The disciples, apparently, do wait in Jerusalem. In the upper room. Praying. Waiting prayerfully until the Holy Spirit was poured out.
And so tonight at church we prayed. Our friend Heather, who was leading tonight's teaching, set up three different prayer stations. One was praying out loud together, one was listening prayer, ad the third was walking through a labyrinth. I chose the labyrinth (partly because we had been driving back from Wisconsin all day, and it was an opportunity to not sit more; partly because I had been at a family reunion in Wisconsin and some quiet time to myself sounded nice).
I have walked a prayer labyrinth before on a few occasions. One of my first was when I was a counselor at CHIC, our denomination's national youth conference, several years ago. It was a multi-sensory experience with several stations that you interacted with through the walk (a labyrinth is different than a maze in that it only has one path with no dead ends; it reflects a journey inward and outward). On the way in, the stations helped you look at your relationship with God. The center of this labyrinth involved several pillows on the floor around a three-
wicked candle with bread and grape juice, where you could experience communion with God. The path out of the center focused on the journey into the world.
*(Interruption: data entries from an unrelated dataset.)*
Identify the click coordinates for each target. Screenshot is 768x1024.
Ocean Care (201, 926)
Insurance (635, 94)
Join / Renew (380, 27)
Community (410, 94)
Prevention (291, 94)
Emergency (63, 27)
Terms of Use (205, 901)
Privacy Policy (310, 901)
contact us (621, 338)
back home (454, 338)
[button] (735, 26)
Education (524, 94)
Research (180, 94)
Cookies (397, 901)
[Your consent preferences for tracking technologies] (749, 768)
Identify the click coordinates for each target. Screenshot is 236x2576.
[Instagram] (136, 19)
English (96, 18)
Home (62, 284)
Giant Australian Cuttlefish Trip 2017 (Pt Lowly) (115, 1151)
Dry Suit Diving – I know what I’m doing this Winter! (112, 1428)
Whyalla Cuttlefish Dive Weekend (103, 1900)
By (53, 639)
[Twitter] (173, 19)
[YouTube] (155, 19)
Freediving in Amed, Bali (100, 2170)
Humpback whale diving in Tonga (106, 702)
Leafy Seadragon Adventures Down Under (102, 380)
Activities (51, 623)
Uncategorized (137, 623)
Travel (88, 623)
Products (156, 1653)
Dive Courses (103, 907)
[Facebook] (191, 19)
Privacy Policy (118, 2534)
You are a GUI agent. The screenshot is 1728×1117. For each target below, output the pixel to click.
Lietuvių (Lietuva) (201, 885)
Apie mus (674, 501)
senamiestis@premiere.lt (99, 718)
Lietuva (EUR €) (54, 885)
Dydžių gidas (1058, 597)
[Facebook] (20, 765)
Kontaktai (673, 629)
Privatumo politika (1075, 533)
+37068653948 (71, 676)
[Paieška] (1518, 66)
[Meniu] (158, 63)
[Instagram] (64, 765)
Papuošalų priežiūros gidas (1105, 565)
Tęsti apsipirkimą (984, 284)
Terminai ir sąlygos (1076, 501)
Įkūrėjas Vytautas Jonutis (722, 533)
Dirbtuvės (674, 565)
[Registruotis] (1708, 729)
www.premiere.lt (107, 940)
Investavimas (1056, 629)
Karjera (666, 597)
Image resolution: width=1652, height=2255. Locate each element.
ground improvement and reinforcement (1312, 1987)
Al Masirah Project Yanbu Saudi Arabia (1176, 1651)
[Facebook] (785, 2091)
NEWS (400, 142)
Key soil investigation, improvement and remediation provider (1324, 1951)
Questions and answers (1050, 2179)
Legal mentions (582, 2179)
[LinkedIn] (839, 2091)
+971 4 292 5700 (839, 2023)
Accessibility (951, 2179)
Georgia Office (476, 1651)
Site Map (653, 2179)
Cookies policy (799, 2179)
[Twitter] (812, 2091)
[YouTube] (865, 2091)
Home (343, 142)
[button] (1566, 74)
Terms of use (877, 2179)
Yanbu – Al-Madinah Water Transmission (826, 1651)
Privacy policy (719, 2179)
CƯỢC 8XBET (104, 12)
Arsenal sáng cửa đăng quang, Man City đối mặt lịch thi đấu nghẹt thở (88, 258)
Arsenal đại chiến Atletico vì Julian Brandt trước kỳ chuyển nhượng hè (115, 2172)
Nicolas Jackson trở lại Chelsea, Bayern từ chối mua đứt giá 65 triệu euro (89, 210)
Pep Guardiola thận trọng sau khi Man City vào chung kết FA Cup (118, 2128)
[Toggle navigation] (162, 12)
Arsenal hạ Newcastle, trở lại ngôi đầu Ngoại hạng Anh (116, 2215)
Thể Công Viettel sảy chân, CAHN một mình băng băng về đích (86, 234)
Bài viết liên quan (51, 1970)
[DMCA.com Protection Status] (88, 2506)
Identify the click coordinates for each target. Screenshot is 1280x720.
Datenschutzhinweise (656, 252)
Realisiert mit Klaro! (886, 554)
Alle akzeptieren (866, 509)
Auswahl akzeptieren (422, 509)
One of the last labyrinth experiences was in Alberta several years ago at a retreat. I haven't looked for my journal that would contain the details of it, but I remember at one point talking with one of the spiritual directors about the labyrinth. She was a wizened woman who suffered from a limp caused by polio, I believe. I think she mentioned something about feeling like a child (in a good way--like a child of God) going through the labyrinth. I had this image of a child running through the labyrinth--for that's what one would do, they would play in it. So I tried it. I ran (which wasn't easy with all the sharp twists and turns). It was freeing (and tiring). But it wasn't prayerful in the traditional way.
As I walked the labyrinth tonight I imagined being there when Jesus ascended back into Heaven and walking back to Jerusalem. I imagined the questions the disciples had after Jesus left--wondering what was going on, wondering what this power would be that was promised and what to do with it, wondering what was next. It was also the first time I'd walked a labyrinth in close proximity to others. We stopped and bowed to each other when we would pass on the same or an adjacent path. It was, admittedly, a little awkward. But it was also a good reminder that we travel not alone. As I walked out of the labyrinth, I was assured of Jesus' promises--both to give us the Holy Spirit's power to be His witness and of the assurance of His return.
Our experience tonight (having three different prayer groups at church) is a reminder that there is no "right" way to pray. God wants us to talk to Him, to listen to Him and to walk with Him. We do it on our own and corporately. We do it at set times and randomly. We do it because we want to and because we need to. Prayer is not just a time to go before God and tell Him what we need. It is a time to go into His presence and be transformed as we journey into knowing who God is and who we are to Him.